Culture

This Atlanta T-Shirt Line Is the Socially Conscious Brand You Can Proudly Wear

Image courtesy of Rabble and Rouse

Between encouraging you to “Believe Women” and reminding you that “Good People Disobey Bad Laws,” Vanessa Toro wants you to do better. She wants you to be an intersectional feminist, and know that you’re problematic. (We all are, but we can work on it.) Toro thinks you should have your senator on speed dial, and she encourages the Latinx community to wear their pride on their T-shirts. Rabble and Rouse is her to-the-point line of political apparel, and in a market that’s increasingly saturated with opportunistic corporate co-opting, Toro’s tees are the real deal.

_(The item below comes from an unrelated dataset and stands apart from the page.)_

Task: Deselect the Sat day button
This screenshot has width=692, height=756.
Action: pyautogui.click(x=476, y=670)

The brand’s mission centers on the idea that “what you see, you think. What you think, you become.” And Rabble and Rouse acts on its ideals, too: 20 percent of its profits go to a rotating roster of nonprofits, including ChopArt, a multidisciplinary art program for homeless youth; Access Reproductive Care Southeast, and New American Pathways, a resettlement program for refugees. The latter was the beneficiary of all sales of R&R’s Immigrant tees.

Apart from knowing a purchase can do some good, comfort and design add extra appeal for Rabble and Rouse. No “tacky, terrible font, or boxy” statement shirts here; the feel is soft (tri-blend coziness), and the look is sleek. Colombia-born Toro is an artist, currently VP of creative design at a high-profile advertising agency in Atlanta.

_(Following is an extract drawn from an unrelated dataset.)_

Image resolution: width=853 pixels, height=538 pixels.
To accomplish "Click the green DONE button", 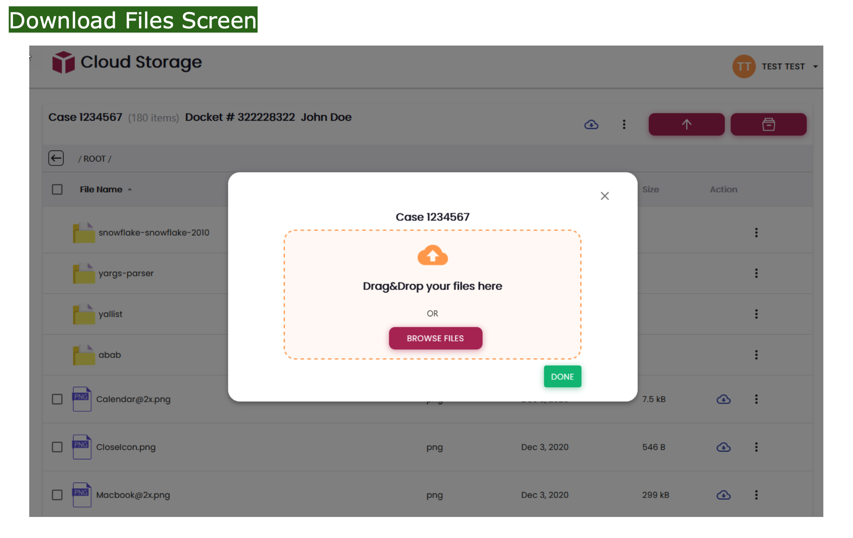I will [562, 376].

“One of my biggest pet peeves is protest shirts or any kind of statement tees just being like tacky, terrible font, or boxy. None of them are actually good-looking,” she tells me.

Since launching R&R with her partner in the fall of 2015, the landscape has changed for clothing like theirs, and Toro has evolved the line along with the times. Always at the root, though, is the phrase with which she started: Give All the Damns, sparked in response to the onset of “giving zero fucks.”

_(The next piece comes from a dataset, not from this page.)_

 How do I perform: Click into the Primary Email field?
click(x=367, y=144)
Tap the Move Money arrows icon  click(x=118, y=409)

“I’m not seeing it as much right now, but certainly three, four years ago, was this give zero fucks, I give no fucks. Look at this empty field of fucks. I’m like, why are people so proud about not caring?” she says. “What is so great about not being invested? Not having skin in the game? To me, it just seems like a privileged, asshole-y kind of thing.”

“I’m flawed as fuck, but I’m going to try every day to be a better person than I was yesterday.”

Dismissing judgment about not meeting society’s norms is one thing, she adds, but generally, people should care – about politics, about social issues, about the good (or bad) they’re doing in the world. A shirt emblazoned with Do Better – her life philosophy – followed after.

“I kept finding myself saying that to everything… I hold myself to that. Everyday I get up with that in mind: I’m not perfect, nobody is. I’m flawed as fuck, but I’m going to try every day to be a better person than I was yesterday,” she says. “I’m not in competition with anybody other than Vanessa Toro.”

This year marks a decade since she relocated to the so-called Capital of the South from NYC, and Toro remembers falling in love with the city within the first few years. The art world there was “grimey” and cutthroat; Atlanta felt welcoming. Coming from the duality of living in Colombia until she was 5, then living in Providence, Rhode Island, and going back to Colombia regularly, for the first time in her life, Toro felt at home in the ” city of transplants.”

“I grew up working class, kind of poor, and also grew up in South America. So I have a very limited and interesting view of what it means to be Latina or Black or these things, and Atlanta upended that,” she says. “To see people of color in rural areas, that’s just not something in the north, right? Like, people of color stick to the city by design but also by choice. You would never think of going to the country; it’s like, that’s not for us. But here … you can find anything, anywhere.”

Toro makes note that areas outside the city, though, do make her “feel some kind of way.” Atlanta is the “little blue bubble” in a red state with a history of racism, after all. But Georgia is also one of the top 10 US states with the largest Latinx populations, and growing – representing and celebrating that is also part of Toro’s mission.

“Bilingualism is just a part of my everyday; I didn’t learn English until I was like 5,” she says. “Being in the south, there’s just an interesting additional layer… It’s not like being in LA or Chicago, where you see Chicano culture or whatever. Here, I just don’t ever see anything that’s mine, and definitely not Colombian.”

So Toro unveiled a shirt bearing a phrase to explicitly address that: Berraca. “That’s a distinctly Colombian word. That’s not something you’re going to hear—you might hear it in other places, but it might mean something else,” she laughs. “It’s kind of like chingona; it’s basically like a bad bitch: a tough, confident person.”

In R&R’s Cultura line, there’s a chingona shirt too, plus Frida Taught Me (a personal hero since she was 14, Toro says), a stand against gentrification and ICE (el Barrio se Defiende), and one that’s fitted specifically for her new southern home: Hola, Y’all.